Data listing —
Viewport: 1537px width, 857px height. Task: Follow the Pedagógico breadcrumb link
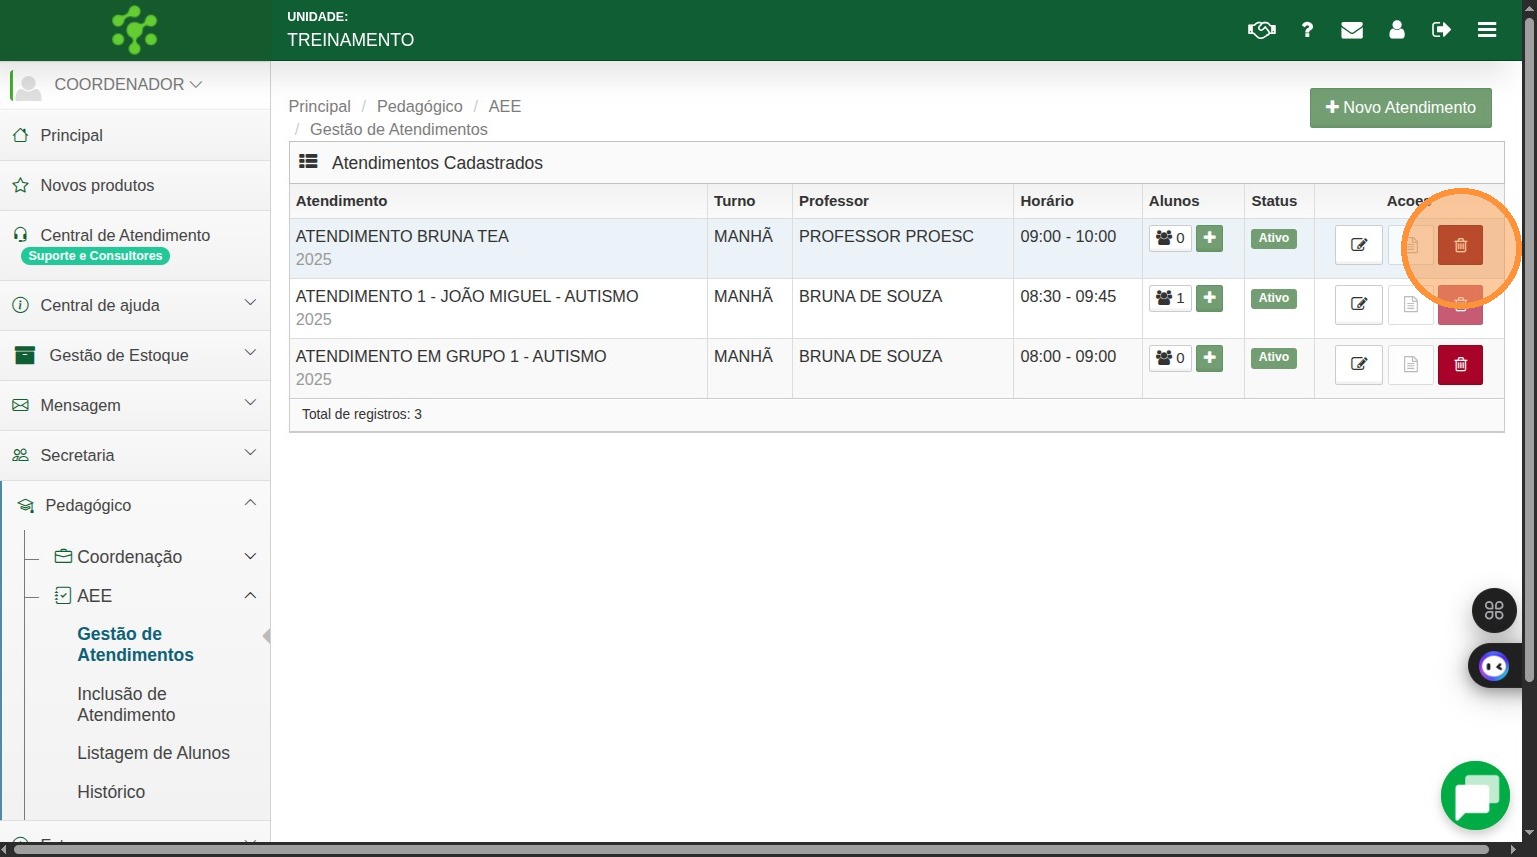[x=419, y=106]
==
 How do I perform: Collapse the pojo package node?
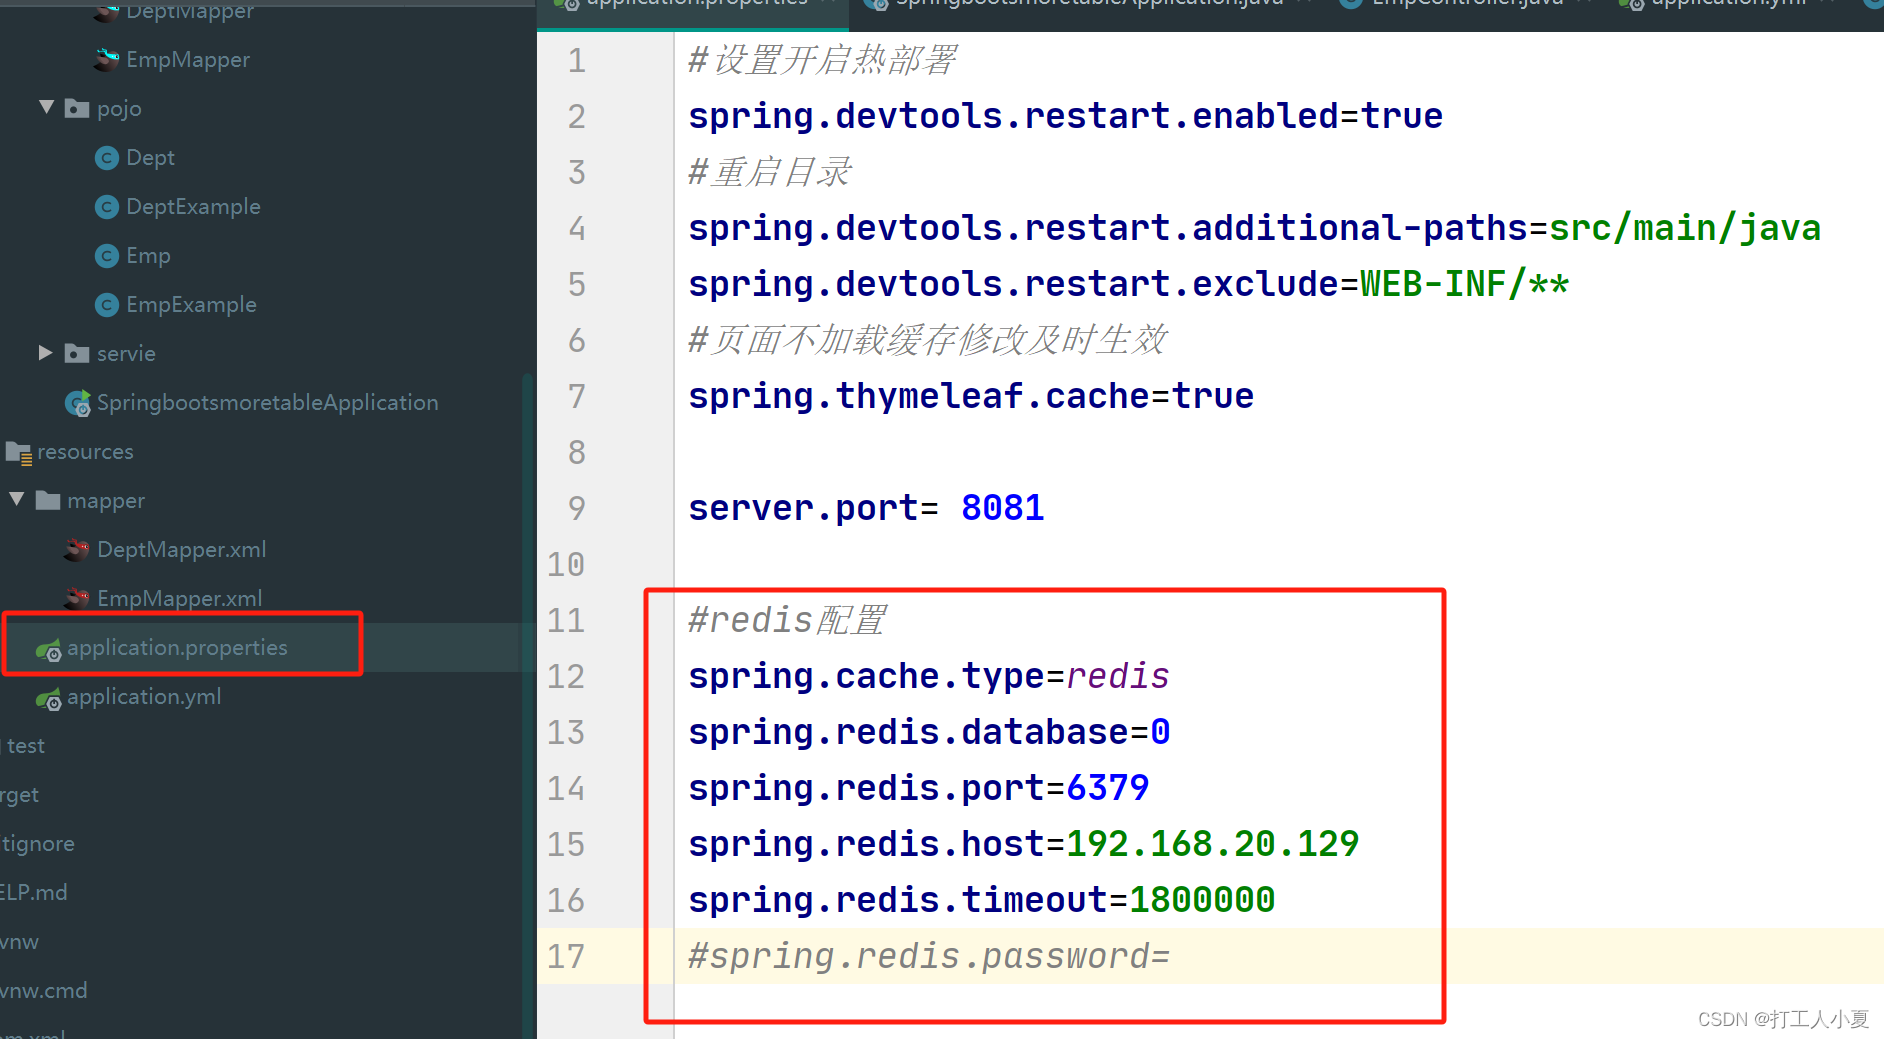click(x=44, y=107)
--
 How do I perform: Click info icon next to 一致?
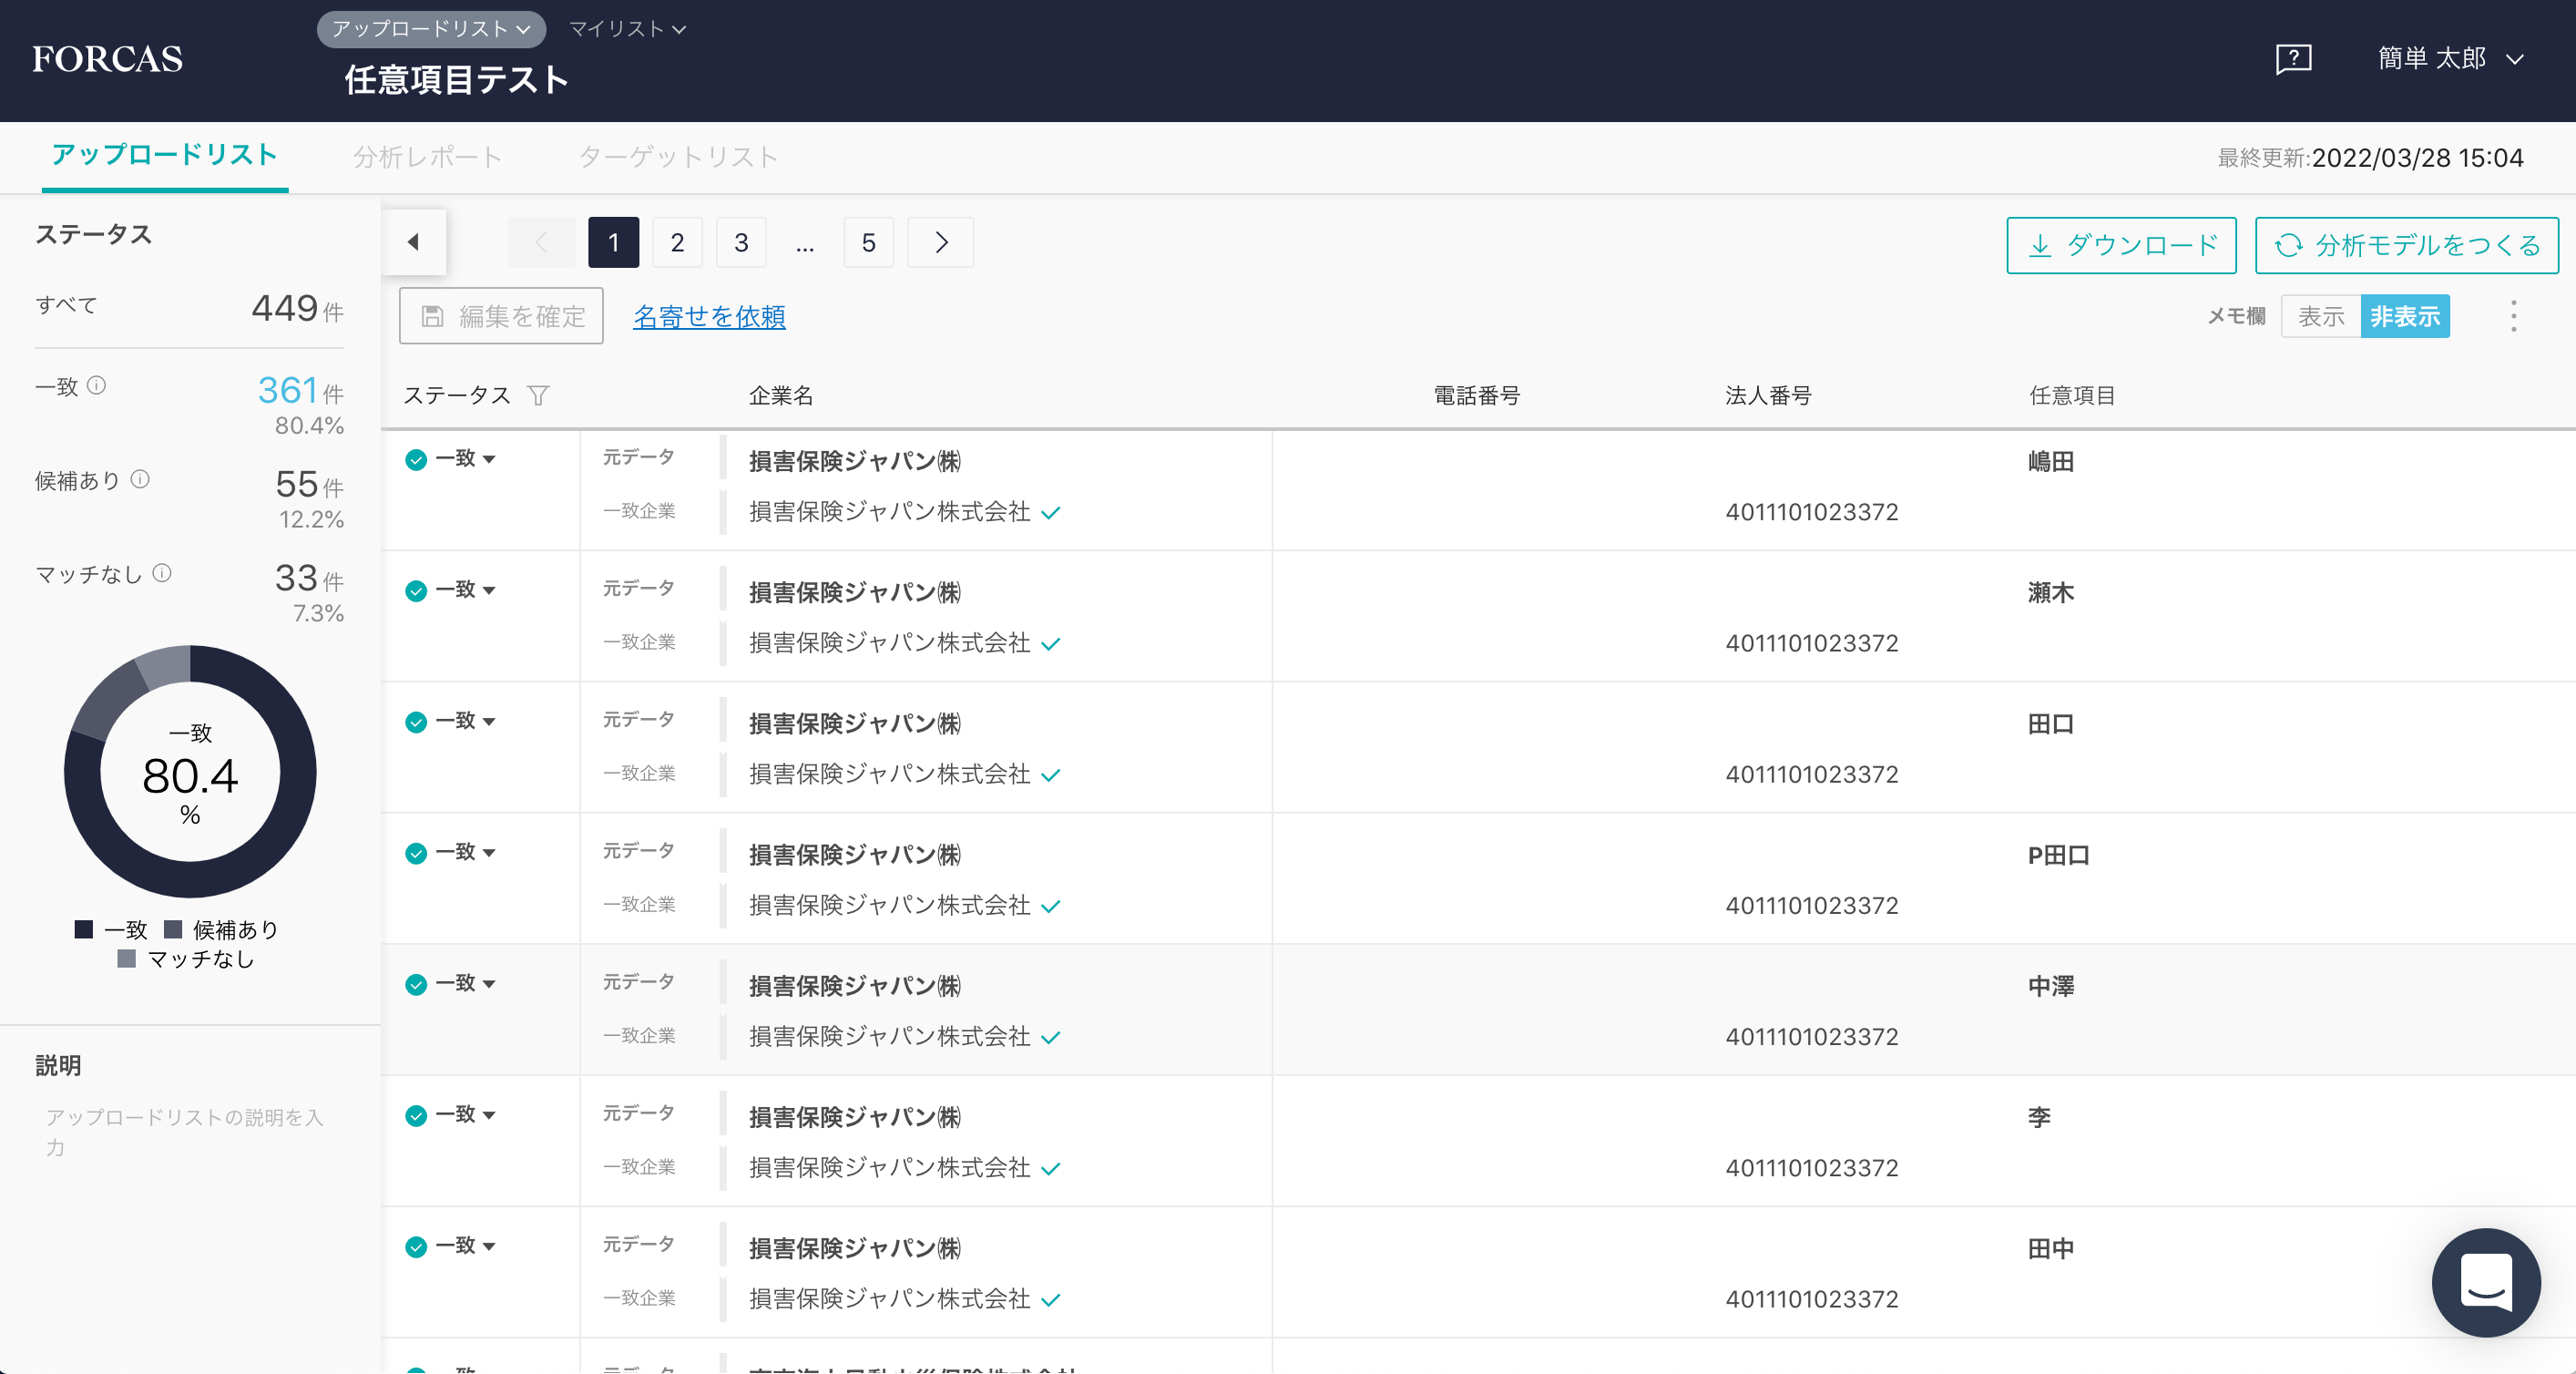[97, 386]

Work to be completed — Rewrite the entries from the line with "Viewport: 1537px width, 857px" up to and including the line with "[x=419, y=106]" as a JSON list of strings, one string per line, leaving out blank lines. Omit the pictures from your answer.

Complete output —
[
  "Viewport: 1537px width, 857px height. Task: Follow the Pedagógico breadcrumb link",
  "[x=419, y=106]"
]